Infection risk had also ‘not been considered’ as part of planning and inspectors found one patient had blood in their catheter and had to be admitted to hospital to receive treatment for sepsis.

Since the inspection took place, the care provider has said it has introduced a new catheter care policy.

Inspectors reported there were ‘widespread and significant shortfalls in service leadership’ that ‘did not assure the delivery of high-quality care’.

We Care Solutions in Chorlton was given an ‘inadequate’ rating by health care officials
(Image: We Care Solutions/Facebook)

The latest report was the fourth consecutive inspection where the service was found to be in breach of regulations.

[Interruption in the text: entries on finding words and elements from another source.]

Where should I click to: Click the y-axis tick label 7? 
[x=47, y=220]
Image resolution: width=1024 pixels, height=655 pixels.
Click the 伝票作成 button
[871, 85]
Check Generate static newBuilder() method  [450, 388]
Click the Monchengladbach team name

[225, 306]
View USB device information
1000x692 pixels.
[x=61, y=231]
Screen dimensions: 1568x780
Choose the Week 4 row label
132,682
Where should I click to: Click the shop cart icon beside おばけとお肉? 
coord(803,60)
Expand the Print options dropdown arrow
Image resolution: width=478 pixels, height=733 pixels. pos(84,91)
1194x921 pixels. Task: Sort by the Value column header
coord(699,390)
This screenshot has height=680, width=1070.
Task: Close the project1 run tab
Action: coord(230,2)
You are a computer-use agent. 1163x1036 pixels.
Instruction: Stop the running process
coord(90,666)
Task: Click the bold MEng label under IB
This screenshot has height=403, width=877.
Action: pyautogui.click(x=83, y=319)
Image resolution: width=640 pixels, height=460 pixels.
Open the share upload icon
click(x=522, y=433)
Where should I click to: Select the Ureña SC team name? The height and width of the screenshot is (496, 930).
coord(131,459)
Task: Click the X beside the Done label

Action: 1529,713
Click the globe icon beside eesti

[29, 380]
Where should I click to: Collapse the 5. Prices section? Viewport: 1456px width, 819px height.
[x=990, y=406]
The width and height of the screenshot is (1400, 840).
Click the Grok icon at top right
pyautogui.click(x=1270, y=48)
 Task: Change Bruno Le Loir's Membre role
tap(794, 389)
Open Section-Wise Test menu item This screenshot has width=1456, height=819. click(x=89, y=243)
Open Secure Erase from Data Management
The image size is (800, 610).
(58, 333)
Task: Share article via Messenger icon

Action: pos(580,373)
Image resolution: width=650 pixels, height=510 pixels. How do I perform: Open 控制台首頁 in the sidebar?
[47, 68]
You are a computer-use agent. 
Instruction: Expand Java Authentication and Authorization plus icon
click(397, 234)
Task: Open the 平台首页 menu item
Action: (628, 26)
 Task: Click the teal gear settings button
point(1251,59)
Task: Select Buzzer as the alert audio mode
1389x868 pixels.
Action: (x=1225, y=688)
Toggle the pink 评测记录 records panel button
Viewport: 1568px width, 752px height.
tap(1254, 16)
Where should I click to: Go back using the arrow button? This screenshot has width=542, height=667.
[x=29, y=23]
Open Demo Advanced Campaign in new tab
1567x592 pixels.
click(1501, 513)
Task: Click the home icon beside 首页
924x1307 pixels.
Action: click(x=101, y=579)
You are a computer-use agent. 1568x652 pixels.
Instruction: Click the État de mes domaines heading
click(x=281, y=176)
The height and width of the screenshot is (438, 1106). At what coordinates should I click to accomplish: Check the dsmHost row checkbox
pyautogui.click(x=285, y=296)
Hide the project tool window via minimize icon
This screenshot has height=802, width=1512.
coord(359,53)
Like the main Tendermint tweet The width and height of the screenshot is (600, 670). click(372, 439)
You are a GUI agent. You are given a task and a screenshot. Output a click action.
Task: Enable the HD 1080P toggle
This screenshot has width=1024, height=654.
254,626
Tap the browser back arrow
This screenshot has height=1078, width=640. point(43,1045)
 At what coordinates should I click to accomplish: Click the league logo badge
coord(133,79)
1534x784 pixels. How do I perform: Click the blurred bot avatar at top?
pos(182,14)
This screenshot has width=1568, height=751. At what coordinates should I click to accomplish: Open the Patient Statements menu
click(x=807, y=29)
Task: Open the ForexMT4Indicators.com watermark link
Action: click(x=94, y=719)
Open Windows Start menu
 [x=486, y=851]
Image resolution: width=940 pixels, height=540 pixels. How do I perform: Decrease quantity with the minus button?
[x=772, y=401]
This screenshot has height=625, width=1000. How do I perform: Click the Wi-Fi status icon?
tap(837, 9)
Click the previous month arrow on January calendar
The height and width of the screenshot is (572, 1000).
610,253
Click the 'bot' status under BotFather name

As the service is in ‘special measures’, CQC will work with the local authority to monitor progress and will return to visit within six months.

In a letter sent to patients, We Care Solutions addressed the CQC inspection rating and said ‘immediate action and necessary measures’ were being taken to develop and progress the care provided.

“We have invested heavily in hiring consultants to offer their advice and professional expertise to help structure a personalised action plan for We Care Solutions,” the letter states.

“We are working closely with the Manchester City Council, Care Quality Commission, and yourselves to improve the overall quality of our work.

“Finally, we have hired and trained new staff members who will help complete tasks in a correct and efficient manner.”

The care provider said it has also invested over £25,000 in ‘immediate action’, increased spot checks on quality care, extended out of hour contact services and changes within management.

“We have been gauging with service users to ensure we are meeting their personal needs,” the letter added.

“Upon receiving any complaint or a poor-quality assurance questionnaire we ensure we are immediately booking spot checks. This gives staff the opportunity to be reviewed and to ensure improvements are made with the care provided for service users.”